↓↓↓

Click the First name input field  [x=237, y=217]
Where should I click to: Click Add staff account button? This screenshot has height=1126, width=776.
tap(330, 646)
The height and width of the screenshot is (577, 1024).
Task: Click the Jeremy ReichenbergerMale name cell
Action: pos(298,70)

↑↑↑

■ HOW TO COMPLETE THIS TASK
After locating the line containing "Where should I", write out that line and all remaining lines of the records exactly, with nothing added.

■ ANSWER BOX
Where should I click to: Click Add staff account button? This screenshot has height=1126, width=776.
tap(330, 646)
The height and width of the screenshot is (577, 1024).
Task: Click the Jeremy ReichenbergerMale name cell
Action: pos(298,70)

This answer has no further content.